### Instructions for the task
Your response should be the lines from the one holding "Click the Indonesia flag icon" to the last line of the data below, copied exactly and with no additions.

(Dataset entries)
################

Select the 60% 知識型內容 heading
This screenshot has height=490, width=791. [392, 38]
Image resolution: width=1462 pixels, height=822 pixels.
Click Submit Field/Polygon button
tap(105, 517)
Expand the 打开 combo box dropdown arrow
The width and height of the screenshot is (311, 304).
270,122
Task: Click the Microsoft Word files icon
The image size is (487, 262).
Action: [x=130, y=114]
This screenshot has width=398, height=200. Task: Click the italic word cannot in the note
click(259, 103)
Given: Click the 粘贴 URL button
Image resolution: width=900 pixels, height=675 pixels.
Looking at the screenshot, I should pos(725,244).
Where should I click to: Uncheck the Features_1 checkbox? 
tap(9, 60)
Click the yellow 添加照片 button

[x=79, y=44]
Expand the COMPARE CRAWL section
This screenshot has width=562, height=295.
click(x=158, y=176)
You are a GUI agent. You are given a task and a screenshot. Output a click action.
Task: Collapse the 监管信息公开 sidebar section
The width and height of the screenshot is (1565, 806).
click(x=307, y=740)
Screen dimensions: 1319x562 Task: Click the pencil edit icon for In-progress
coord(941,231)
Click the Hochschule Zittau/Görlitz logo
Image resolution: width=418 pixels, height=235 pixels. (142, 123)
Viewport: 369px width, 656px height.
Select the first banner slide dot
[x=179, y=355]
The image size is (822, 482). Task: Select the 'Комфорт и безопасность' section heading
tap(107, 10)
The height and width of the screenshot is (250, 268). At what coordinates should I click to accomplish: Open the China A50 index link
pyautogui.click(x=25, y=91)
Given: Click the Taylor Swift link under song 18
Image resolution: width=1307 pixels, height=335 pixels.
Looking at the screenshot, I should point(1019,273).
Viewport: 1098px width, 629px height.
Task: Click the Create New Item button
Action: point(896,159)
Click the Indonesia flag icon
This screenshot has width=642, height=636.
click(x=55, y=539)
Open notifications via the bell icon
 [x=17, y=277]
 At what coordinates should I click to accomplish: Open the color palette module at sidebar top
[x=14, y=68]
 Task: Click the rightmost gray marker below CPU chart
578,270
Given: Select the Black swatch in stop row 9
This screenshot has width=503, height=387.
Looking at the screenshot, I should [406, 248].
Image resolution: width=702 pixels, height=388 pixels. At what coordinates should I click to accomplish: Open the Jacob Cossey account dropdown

################

### Completed task
Click the Indonesia flag icon
This screenshot has width=642, height=636.
click(x=55, y=539)
Open notifications via the bell icon
 [x=17, y=277]
 At what coordinates should I click to accomplish: Open the color palette module at sidebar top
[x=14, y=68]
 Task: Click the rightmost gray marker below CPU chart
578,270
Given: Select the Black swatch in stop row 9
This screenshot has width=503, height=387.
Looking at the screenshot, I should [406, 248].
Image resolution: width=702 pixels, height=388 pixels. At what coordinates should I click to accomplish: Open the Jacob Cossey account dropdown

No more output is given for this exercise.